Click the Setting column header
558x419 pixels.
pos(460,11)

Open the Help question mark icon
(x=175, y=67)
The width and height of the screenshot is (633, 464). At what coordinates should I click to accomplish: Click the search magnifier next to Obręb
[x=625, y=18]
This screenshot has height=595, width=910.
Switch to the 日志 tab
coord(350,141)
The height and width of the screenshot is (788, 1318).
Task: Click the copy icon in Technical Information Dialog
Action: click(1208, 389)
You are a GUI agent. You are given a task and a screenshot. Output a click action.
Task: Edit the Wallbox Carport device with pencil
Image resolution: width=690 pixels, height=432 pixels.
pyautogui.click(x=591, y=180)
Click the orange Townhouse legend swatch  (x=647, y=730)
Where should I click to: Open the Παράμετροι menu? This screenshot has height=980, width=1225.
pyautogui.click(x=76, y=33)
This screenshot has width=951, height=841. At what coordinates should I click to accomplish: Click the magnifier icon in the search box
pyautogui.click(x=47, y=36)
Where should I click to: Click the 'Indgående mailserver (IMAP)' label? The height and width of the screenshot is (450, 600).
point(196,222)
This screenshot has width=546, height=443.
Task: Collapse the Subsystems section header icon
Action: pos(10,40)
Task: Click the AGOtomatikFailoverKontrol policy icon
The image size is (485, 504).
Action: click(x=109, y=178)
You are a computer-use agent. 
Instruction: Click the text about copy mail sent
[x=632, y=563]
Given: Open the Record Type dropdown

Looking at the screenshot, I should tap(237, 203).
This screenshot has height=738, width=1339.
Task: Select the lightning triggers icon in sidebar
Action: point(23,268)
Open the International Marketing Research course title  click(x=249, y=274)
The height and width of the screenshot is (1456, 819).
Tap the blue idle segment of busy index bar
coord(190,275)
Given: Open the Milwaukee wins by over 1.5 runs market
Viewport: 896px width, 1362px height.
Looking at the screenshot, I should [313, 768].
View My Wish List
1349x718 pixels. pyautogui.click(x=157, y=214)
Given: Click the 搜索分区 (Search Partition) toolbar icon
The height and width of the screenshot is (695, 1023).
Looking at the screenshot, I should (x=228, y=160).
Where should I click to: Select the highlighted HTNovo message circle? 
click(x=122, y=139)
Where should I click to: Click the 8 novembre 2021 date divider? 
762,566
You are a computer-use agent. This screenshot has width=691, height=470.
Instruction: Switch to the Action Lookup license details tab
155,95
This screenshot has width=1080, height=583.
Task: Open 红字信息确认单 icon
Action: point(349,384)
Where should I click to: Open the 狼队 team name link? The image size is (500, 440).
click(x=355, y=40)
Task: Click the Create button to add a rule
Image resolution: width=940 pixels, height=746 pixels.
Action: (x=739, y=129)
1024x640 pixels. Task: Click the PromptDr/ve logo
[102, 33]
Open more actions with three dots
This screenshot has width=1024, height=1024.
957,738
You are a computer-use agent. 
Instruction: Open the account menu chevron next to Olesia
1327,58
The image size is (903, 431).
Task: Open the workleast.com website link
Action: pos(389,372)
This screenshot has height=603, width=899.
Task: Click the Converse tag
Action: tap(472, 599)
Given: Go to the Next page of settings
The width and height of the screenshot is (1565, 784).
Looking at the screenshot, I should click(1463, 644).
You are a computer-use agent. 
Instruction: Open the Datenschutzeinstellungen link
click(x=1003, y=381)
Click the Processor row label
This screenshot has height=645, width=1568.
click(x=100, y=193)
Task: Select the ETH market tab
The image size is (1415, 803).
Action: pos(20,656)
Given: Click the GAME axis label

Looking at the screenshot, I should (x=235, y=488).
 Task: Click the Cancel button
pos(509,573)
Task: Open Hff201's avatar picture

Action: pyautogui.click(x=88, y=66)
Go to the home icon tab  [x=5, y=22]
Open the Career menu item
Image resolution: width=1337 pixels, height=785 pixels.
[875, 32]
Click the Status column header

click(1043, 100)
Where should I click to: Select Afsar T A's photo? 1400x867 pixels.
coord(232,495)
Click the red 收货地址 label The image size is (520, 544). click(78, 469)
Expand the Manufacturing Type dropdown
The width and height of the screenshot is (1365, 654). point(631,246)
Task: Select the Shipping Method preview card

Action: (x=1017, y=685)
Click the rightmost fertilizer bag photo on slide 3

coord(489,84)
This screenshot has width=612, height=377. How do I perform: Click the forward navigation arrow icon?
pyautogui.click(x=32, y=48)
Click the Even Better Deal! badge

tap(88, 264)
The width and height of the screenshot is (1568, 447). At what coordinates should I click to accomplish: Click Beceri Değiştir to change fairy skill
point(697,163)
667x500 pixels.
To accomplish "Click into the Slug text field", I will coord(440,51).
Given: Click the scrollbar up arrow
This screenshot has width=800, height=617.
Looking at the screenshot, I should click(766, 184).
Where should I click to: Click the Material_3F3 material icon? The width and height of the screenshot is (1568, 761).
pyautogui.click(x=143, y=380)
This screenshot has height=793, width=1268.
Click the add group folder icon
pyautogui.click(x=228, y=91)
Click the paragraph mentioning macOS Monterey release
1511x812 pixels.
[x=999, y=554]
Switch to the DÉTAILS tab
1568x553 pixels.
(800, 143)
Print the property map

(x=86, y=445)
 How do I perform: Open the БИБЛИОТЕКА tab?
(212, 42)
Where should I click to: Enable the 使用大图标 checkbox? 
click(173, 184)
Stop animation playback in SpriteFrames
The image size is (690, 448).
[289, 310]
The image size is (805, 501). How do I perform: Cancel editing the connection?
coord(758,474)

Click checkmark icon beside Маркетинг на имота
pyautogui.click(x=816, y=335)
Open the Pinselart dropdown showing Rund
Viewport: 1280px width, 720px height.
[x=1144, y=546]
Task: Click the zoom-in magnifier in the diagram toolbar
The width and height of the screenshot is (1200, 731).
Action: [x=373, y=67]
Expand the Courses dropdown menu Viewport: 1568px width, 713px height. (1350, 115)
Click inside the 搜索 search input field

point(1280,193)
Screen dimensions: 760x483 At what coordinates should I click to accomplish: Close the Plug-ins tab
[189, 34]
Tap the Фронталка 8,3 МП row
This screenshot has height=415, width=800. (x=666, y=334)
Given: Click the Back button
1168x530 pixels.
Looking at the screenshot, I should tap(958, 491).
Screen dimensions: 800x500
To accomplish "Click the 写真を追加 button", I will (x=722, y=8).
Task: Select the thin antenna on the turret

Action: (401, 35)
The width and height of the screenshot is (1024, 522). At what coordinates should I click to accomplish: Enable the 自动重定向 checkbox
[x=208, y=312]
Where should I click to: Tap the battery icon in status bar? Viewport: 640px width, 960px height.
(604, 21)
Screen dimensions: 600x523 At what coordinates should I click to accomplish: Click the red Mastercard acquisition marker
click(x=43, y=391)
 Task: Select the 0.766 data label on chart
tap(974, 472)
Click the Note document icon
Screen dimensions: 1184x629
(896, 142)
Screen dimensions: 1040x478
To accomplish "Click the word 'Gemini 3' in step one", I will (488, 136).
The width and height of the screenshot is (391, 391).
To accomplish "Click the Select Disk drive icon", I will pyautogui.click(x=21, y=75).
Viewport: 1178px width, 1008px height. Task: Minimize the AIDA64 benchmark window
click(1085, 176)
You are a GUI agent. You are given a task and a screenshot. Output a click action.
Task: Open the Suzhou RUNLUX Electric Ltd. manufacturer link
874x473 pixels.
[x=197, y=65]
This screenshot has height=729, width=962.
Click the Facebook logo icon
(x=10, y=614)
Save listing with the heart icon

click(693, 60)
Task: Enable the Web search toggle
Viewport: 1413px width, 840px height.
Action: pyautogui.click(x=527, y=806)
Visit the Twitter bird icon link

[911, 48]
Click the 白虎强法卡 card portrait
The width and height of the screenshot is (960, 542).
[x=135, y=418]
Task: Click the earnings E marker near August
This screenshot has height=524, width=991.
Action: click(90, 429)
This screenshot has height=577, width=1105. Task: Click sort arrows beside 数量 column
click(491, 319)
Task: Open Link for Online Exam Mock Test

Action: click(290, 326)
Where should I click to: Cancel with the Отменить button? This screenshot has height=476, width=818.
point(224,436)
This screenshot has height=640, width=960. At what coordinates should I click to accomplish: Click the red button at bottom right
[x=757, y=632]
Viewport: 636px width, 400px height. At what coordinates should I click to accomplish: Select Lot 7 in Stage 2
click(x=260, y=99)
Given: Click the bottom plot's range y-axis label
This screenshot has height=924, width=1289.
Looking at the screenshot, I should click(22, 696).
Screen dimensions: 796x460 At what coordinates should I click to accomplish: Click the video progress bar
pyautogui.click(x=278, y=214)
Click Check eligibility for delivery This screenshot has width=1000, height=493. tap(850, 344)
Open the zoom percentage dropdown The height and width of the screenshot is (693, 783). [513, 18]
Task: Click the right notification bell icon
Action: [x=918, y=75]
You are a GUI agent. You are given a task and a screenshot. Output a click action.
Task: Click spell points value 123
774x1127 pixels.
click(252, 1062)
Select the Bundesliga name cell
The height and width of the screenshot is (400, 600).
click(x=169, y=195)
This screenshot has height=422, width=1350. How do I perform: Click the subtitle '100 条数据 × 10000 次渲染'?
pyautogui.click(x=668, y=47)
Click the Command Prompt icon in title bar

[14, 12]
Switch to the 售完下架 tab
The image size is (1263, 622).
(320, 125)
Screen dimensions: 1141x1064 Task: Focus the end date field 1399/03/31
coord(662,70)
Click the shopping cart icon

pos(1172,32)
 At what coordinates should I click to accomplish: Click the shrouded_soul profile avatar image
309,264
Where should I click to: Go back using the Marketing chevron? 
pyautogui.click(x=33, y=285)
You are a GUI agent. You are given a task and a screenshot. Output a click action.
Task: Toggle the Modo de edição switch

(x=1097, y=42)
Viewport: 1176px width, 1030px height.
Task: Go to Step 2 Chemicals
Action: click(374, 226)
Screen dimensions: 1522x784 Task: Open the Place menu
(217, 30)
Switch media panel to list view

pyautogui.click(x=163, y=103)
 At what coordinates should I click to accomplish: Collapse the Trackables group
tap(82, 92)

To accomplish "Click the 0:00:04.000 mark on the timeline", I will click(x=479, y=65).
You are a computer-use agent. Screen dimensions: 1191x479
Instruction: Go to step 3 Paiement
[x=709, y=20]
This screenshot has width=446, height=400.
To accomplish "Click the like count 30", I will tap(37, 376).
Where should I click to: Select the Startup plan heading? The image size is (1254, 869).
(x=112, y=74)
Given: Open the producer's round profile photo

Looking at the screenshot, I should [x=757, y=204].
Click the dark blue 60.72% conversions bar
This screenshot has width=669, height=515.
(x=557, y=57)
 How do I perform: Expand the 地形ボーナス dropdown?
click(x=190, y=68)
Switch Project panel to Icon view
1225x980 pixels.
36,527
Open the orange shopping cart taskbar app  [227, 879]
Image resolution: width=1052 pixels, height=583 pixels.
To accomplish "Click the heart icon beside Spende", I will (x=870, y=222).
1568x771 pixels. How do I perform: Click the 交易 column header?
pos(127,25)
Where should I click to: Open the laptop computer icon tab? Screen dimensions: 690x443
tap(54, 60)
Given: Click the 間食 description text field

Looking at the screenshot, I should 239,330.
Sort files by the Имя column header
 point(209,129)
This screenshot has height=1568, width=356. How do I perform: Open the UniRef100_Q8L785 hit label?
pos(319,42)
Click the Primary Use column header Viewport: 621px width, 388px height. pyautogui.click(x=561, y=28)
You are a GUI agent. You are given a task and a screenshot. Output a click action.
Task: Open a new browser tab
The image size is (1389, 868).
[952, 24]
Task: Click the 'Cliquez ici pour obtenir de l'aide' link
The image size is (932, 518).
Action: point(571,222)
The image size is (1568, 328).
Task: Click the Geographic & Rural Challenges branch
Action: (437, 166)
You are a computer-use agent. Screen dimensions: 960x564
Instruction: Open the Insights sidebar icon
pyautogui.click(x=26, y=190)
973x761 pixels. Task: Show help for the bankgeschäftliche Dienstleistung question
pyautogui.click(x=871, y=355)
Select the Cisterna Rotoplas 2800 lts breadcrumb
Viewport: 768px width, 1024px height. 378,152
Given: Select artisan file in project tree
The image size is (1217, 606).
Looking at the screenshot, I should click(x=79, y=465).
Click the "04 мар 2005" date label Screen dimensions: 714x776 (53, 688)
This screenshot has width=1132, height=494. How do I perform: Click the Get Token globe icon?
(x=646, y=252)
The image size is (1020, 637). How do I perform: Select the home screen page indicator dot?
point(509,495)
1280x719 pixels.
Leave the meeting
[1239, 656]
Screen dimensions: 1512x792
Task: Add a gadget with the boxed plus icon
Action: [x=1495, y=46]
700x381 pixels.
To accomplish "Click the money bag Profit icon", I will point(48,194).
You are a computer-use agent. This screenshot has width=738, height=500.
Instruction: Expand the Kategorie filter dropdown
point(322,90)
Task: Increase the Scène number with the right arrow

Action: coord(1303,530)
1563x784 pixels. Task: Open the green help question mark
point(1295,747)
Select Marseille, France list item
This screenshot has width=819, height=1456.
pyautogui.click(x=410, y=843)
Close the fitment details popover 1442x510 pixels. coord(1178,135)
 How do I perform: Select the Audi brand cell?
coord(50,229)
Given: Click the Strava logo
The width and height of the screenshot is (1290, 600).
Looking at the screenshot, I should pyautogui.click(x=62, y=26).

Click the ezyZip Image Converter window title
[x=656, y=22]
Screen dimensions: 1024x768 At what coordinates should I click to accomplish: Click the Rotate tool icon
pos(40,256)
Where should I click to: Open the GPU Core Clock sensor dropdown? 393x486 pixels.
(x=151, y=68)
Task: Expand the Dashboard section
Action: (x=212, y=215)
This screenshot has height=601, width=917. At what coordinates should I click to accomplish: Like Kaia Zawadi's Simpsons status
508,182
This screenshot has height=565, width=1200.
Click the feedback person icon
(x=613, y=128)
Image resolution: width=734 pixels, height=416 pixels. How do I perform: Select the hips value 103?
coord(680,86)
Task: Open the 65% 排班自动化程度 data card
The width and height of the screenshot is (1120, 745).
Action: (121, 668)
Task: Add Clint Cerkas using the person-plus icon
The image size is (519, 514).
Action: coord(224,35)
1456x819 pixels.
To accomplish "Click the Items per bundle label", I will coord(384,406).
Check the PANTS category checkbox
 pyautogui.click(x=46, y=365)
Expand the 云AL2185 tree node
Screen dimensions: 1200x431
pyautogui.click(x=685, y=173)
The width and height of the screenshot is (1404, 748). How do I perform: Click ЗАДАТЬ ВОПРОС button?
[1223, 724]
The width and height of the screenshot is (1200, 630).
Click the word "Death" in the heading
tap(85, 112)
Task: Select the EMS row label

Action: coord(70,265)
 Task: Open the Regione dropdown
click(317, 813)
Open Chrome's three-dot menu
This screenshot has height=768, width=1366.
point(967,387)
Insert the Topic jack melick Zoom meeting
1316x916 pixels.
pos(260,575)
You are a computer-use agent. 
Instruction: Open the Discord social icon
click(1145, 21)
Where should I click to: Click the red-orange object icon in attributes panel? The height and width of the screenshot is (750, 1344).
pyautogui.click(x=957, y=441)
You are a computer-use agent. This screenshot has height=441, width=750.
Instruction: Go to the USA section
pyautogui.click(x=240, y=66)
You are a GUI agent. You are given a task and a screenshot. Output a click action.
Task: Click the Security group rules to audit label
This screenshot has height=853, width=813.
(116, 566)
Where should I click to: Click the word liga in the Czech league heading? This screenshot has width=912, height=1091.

++++++

Copy out, word for word, the part of the entries above that begins at the line with "874x473 pixels." and ends at the line with "Click Check eligibility", including both.

## [Answer for the task]
874x473 pixels.
[x=197, y=65]
This screenshot has height=729, width=962.
Click the Facebook logo icon
(x=10, y=614)
Save listing with the heart icon

click(693, 60)
Task: Enable the Web search toggle
Viewport: 1413px width, 840px height.
Action: pyautogui.click(x=527, y=806)
Visit the Twitter bird icon link

[911, 48]
Click the 白虎强法卡 card portrait
The width and height of the screenshot is (960, 542).
[x=135, y=418]
Task: Click the earnings E marker near August
This screenshot has height=524, width=991.
Action: click(90, 429)
This screenshot has height=577, width=1105. Task: Click sort arrows beside 数量 column
click(491, 319)
Task: Open Link for Online Exam Mock Test

Action: click(290, 326)
Where should I click to: Cancel with the Отменить button? This screenshot has height=476, width=818.
point(224,436)
This screenshot has height=640, width=960. At what coordinates should I click to accomplish: Click the red button at bottom right
[x=757, y=632]
Viewport: 636px width, 400px height. At what coordinates should I click to accomplish: Select Lot 7 in Stage 2
click(x=260, y=99)
Given: Click the bottom plot's range y-axis label
This screenshot has height=924, width=1289.
Looking at the screenshot, I should click(22, 696).
Screen dimensions: 796x460 At what coordinates should I click to accomplish: Click the video progress bar
pyautogui.click(x=278, y=214)
Click Check eligibility for delivery This screenshot has width=1000, height=493. tap(850, 344)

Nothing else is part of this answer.